Killing them softly failure by fatigue in the wave-swept macroalga Mazzaella


Meeting Abstract

S4.4  Monday, Jan. 4  Killing them softly: failure by fatigue in the wave-swept macroalga Mazzaella MACH, K.J.*; STAAF, A.V.; TEPLER, S.K.; BOHNHOFF, J.C.; DENNY, M.W.; Hopkins Marine Station of Stanford University mach@stanford.edu

Repeated force application typifies the lives of many plants and seaweeds. Winds repeatedly blow through the branches of trees; waves regularly crash over nearshore seaweeds, with algal thalli commonly breaking or tattering as a result.

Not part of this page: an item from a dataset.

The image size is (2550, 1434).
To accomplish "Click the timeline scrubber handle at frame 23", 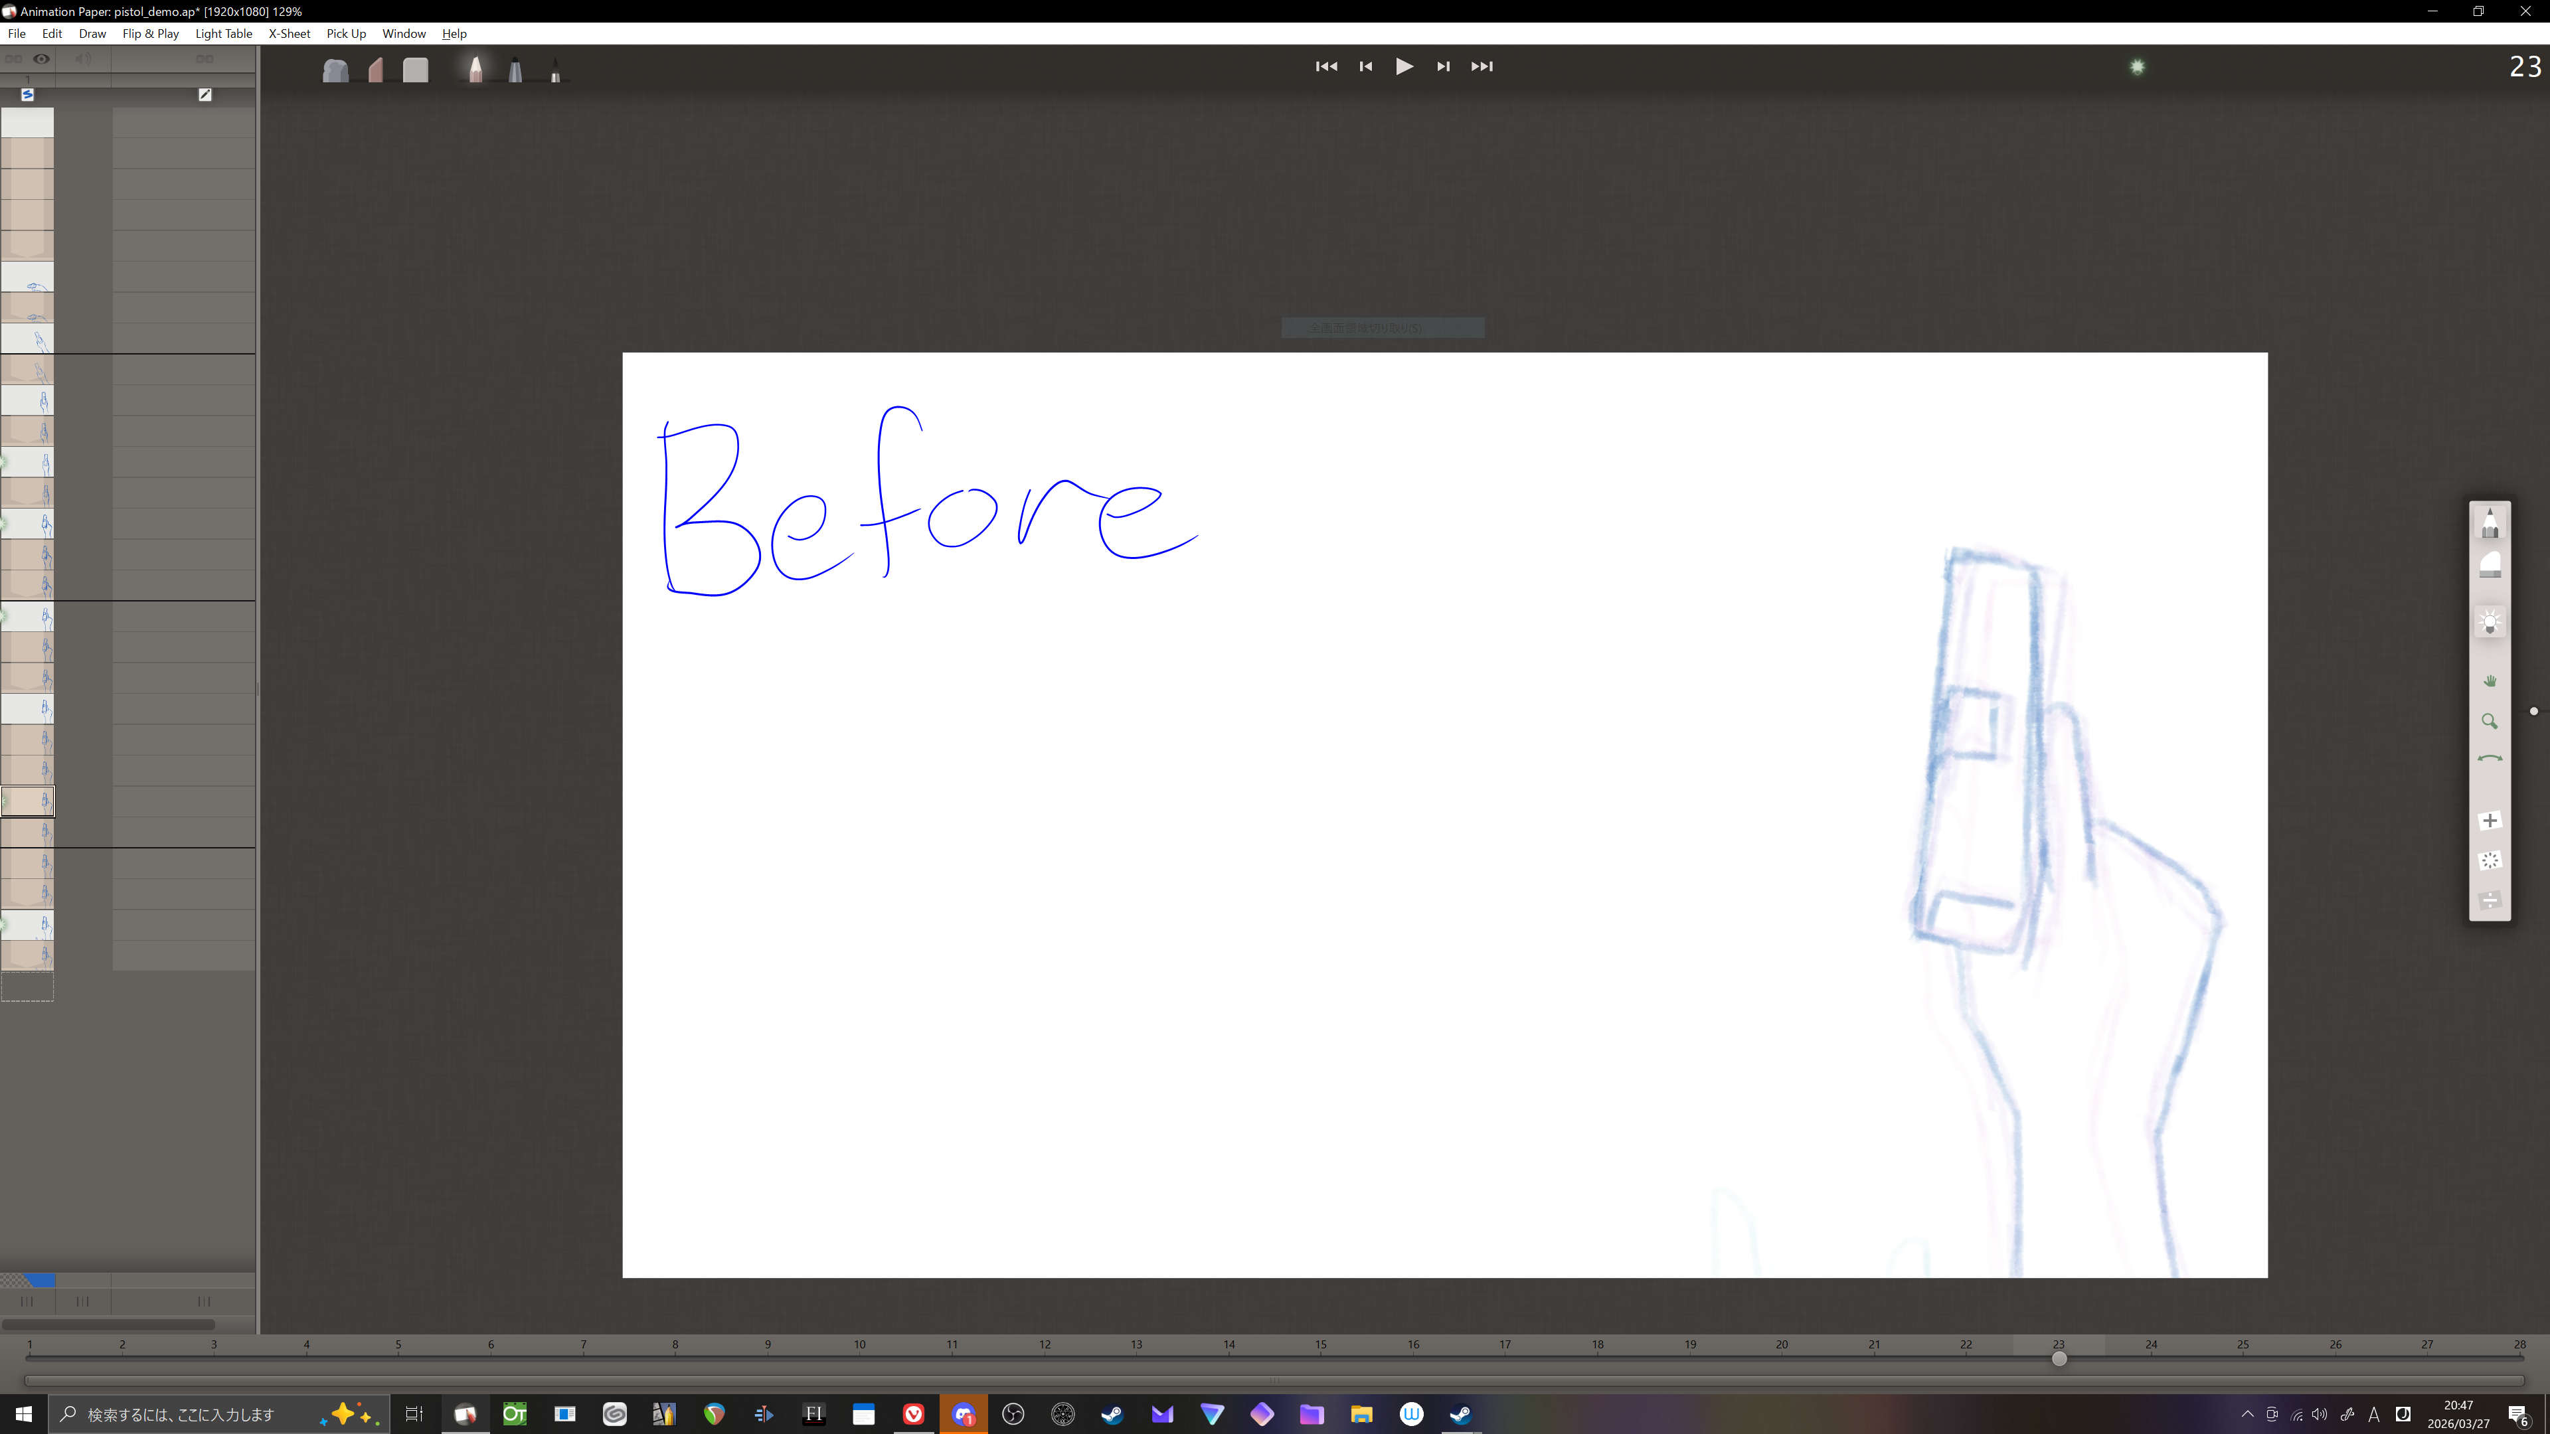I will coord(2059,1359).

To date, however, much biomechanical investigation of plant and macroalgal tissues has focused on single applications of force, bending branches until they crack and pulling algal blades until they rupture. In the case of wave-swept seaweeds, such pull-to-break tests have found individual waves often not forceful enough to account for observed rates of algal breakage. I have investigated an alternative explanation for breakage of algal blades: failure may occur by fatigue, with damage accumulating over the course of smaller, repeated loadings. In laboratory tests on the red macroalga Mazzaella, I have quantified the process of fatigue, from initial formation of small cracks through eventual specimen fracture. Susceptibility to fatigue failure varied with species and life history stage. Most of the loading cycles to failure for any given specimen were associated with crack initiation, with cracks forming after 80-90% of the cycles required for failure had passed. Furthermore, a tradeoff between reproduction and crack formation, as well as a cost of endophyte infection, was discovered; cracks frequently formed in association with reproductive structures and endophytes. Extrapolation of fatigue behavior measured in the laboratory suggests an important role for fatigue failure in breakage observed in the field. Large, female gametophyte fronds are predicted most liable to fail by fatigue in the field, whereas at the other extreme, small, male gametophytes are unlikely to fracture from fatigue. An ongoing field study is assessing these predictions.